Lorgues

Casimir DAUPHIN
( 1820-1888 )

 On peut imaginer le plaisir éprouvé par le jeune cordonnier dans la fréquentation fraternelle de lettrés dont il partage les opinions démocratiques et les goûts littéraires, où se croisent le français et le provençal. Ces amitiés toulonnaises dureront. On peut en juger par les dédicaces que risque Dauphin dans la série de ses publications provençales (apolitiques) au début du Second Empire. Paul (1853) est dédié " A mon excellent ami Mouttet " (l'avoué Alexandre Mouttet, bibliophile bien connu, ami de Victor Gelu).

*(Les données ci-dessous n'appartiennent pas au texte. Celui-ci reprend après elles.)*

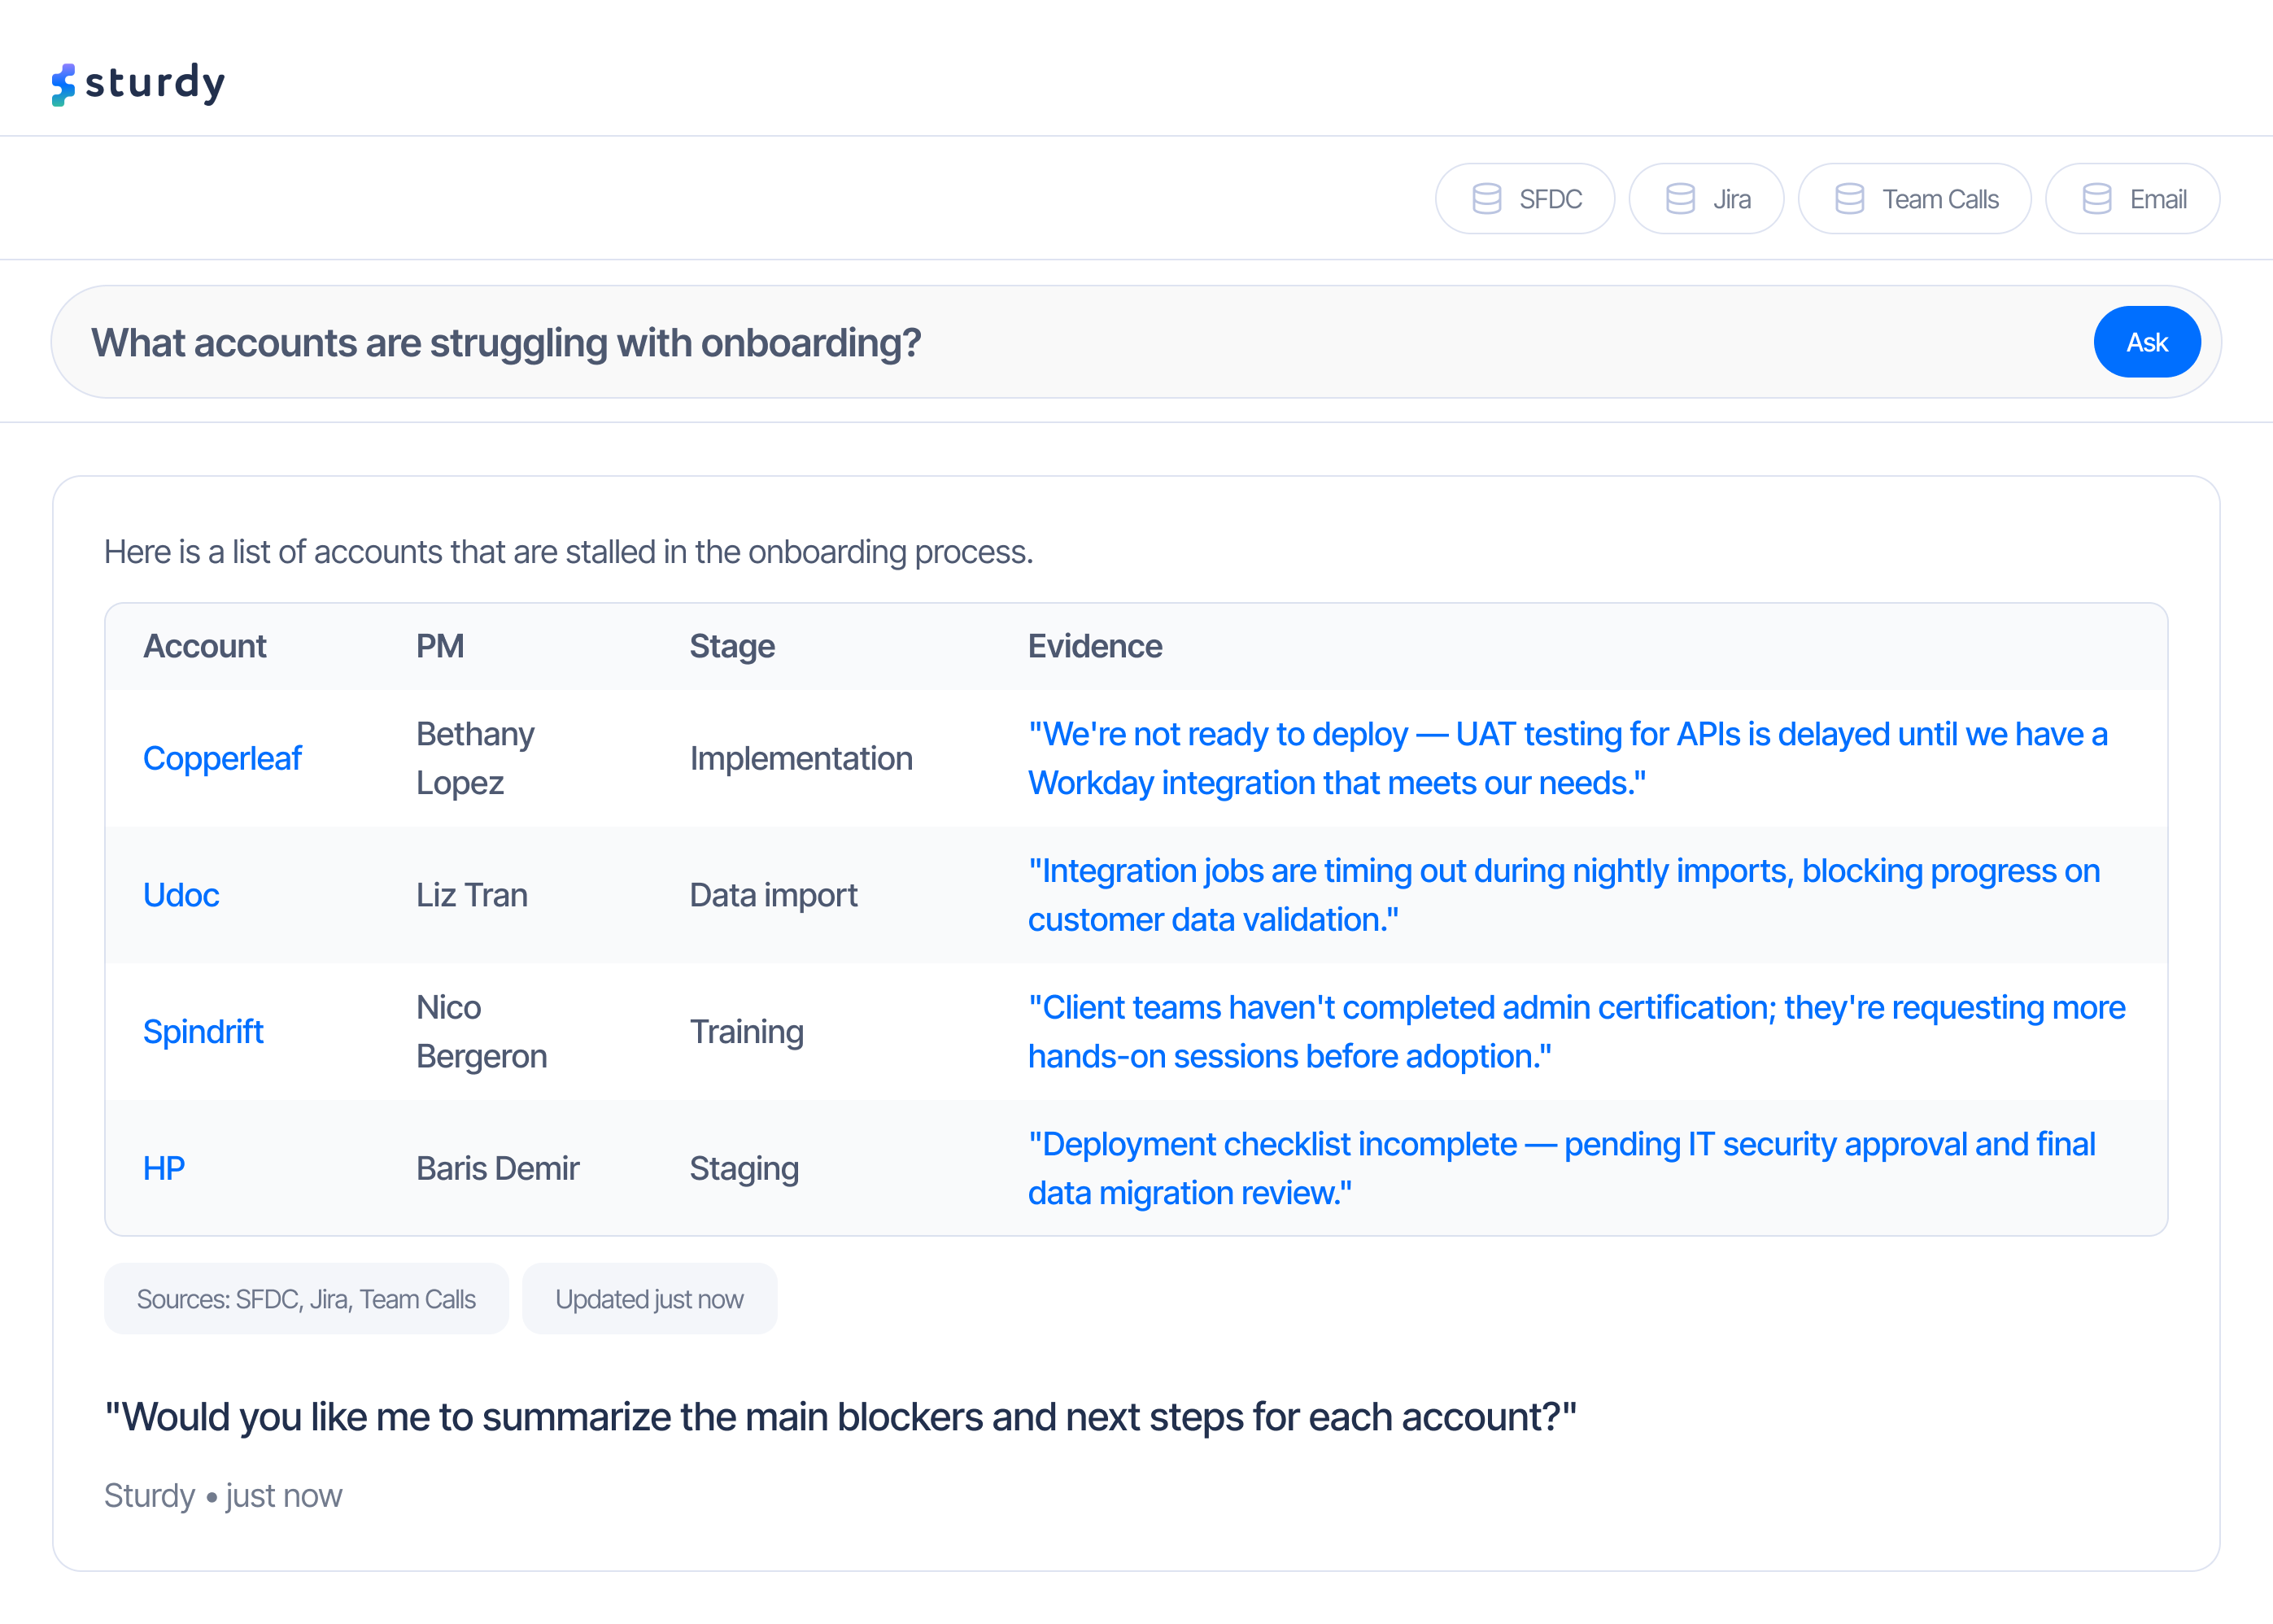Image resolution: width=2273 pixels, height=1624 pixels.
Task: Click the Updated just now tag
Action: tap(649, 1299)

Marieto (1854) est dédiée au journaliste démocrate de réputation nationale Louis Jourdan, dont il rappelle, en clin d'il pour les initiés, l'engagement démocrate de ses textes provençaux de 1847, sous le pseudonyme de Bourtoulaïgo : " A Louis Jourdan. / Ti souvènés, ami, dé Pierré Bourtoulaïgo, / Qu'avent couneissu passa temps... " _Et Lei Vieils camins (1861) sont dédiés à Charles Dupont à peine de retour d'un long exil après sa condamnation par contumace au lendemain du coup d'État. _Le croisement de ces deux données, engagement politique et écriture provençale, permet d'appréhender comment a pu être vécue, par beaucoup de Toulonnais et de Varois, l'espérance républicaine avancée de la fin des années 1840, et comment elle a cheminé, en dépit de toutes les pressions et de bien des reniements, sous le Second Empire.

La première intervention publique de Dauphin est un court poème en provençal, publié dans le journal démocrate-socialiste Le Démocrate du Var, (n°82, 7 avril1850) : " Oou citouyen Cascayoun " (Cascayoun est le pseudonyme de Charles Dupont, qui commence à publier des chroniques politiques en provençal dans le journal). Le texte est signé " Ambrosi, Booudinard, lou 30 mars 1850 ". Dupont en lèvera plus tard l'anonymat. Dauphin a-t-il choisi Baudinard comme emblème de cet extrême Haut Var rural, si loin de Toulon ? Ambrosi y est paysan, bouvier, il mène les boeufs et l'araire... Preuve de l'écho des articles de Dupont en direction des paysans. De son enfance, Dauphin avait-il gardé des attaches dans ce haut pays où le patronyme de Dauphin se rencontre souvent ? _Dans cette période troublée, des années 1849-1851, période de dur militantisme et de répression, Dauphin, sans être un cadre de l'action, est un démocrate-socialiste affirmé. Dupont, qui le rencontre lors de la manifestation toulonnaise ratée contre le coup d'État, évoque " le citoyen Casimir Dauphin, auteur de charmantes poésies provençales, et le plus dévoué propagandiste des classes ouvrières " [4]. Mais les " charmantes poésies provençales " sont encore dans ses tiroirs, et Dauphin ne les publiera qu'au lendemain du coup d'État. _Paul, poème en vers provençaux (patois des environs de Draguignan), par Casimir Dauphin, Toulon, Aurel, 1853, et Marieto, poème en vers provençaux par Casimir Dauphin, Toulon, Aurel, 1854, ont en commun la même thématique [5]. Amours villageoises, accomplies ou contrariées, jusqu'au drame... Marieto s'ouvre sur cette citation de Victor Hugo : " Oh ! n'insultez jamais une femme qui tombe ! ". Rien ici qui évoque la vie de la ville, et encore moins, l'air du temps l'explique, le terrible trauma de 1851. Dauphin n'en a pas été victime directe, il ne figure par parmi les emprisonnés, mais Dupont dira dans ses souvenirs combien ses affaires d'artisan commerçant ont été difficiles dans une cité où les conservateurs le battaient froid. Nous reviendrons dans un autre article sur cette période mal connue où Dauphin va passer de l'artisanat à l'enseignement. Bornons nous à signaler ici une plaisanterie caustique, Rénarié deus chins sur l'impot. Lettro dé Turc a sou ami Peco traduite par Casimir Dauphin, Auteur de Paul, de Marieto, J.Renoux, Toulon,1856.

[5] On peut lire ces pièces sur : sites.univ-provence.fr/tresoc/libre...
[6] René Merle, Les Varois, la presse varoise et le provençal, 1996, p.24.